All English and Welsh tour operators are subject to the Package Travel Regulation which was made law on 1 January 1993; this states that the tour operators are responsible for the safety of their customers. The FTO point out that half of the people who go abroad do so independently of tour operators, hence safety cannot be guaranteed for all travellers.

The Association of British Travel Agents (ABTA) is the trade association for tour operators and travel agents; not all of its members are joined to the FTO, however. It has 800 tour operators and 6700 travel agency offices, being responsible for the sale of 80% of UK sold holidays.

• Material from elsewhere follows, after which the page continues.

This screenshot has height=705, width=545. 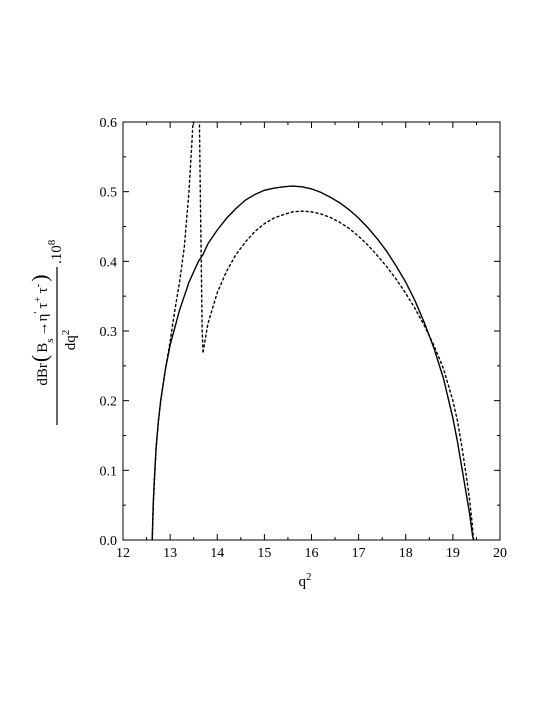 I want to click on x-tick-label: 16, so click(x=312, y=554).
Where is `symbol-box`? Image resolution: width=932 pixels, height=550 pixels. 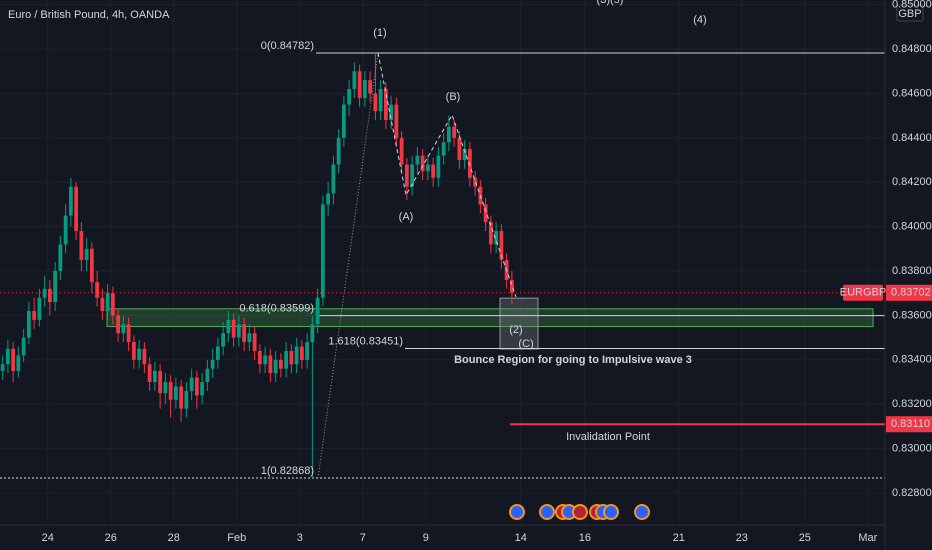 symbol-box is located at coordinates (863, 292).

The authors chose 42 tour operators which, as can be seen, is a small sample, and did not make it clear as to whom they interviewed. There may be a very different response from questioning an office bound worker responsible for booking a holiday compared with a tour operator representative whose job is to ensure the accommodation for their clients is safe. The poor response is, however, worrying and the key principles of injury prevention, namely education, legislation, and enforcement of safety standards need to be applied by both members and non-members of FTO. The collection of data is vital in order to affect change and to show that preventive strategies are effective. This should be available for all to see and not be regarded as commercial information.

This paper raises an important concern about severe injury arising from poor safety standards, and given the large number of patients in the UK with swimming pool related injuries (and a largely unknown number from people going abroad, albeit with a noticeable annual death toll among children), it stimulates thought about how to prevent injury, and so allow for a happy holiday to be had!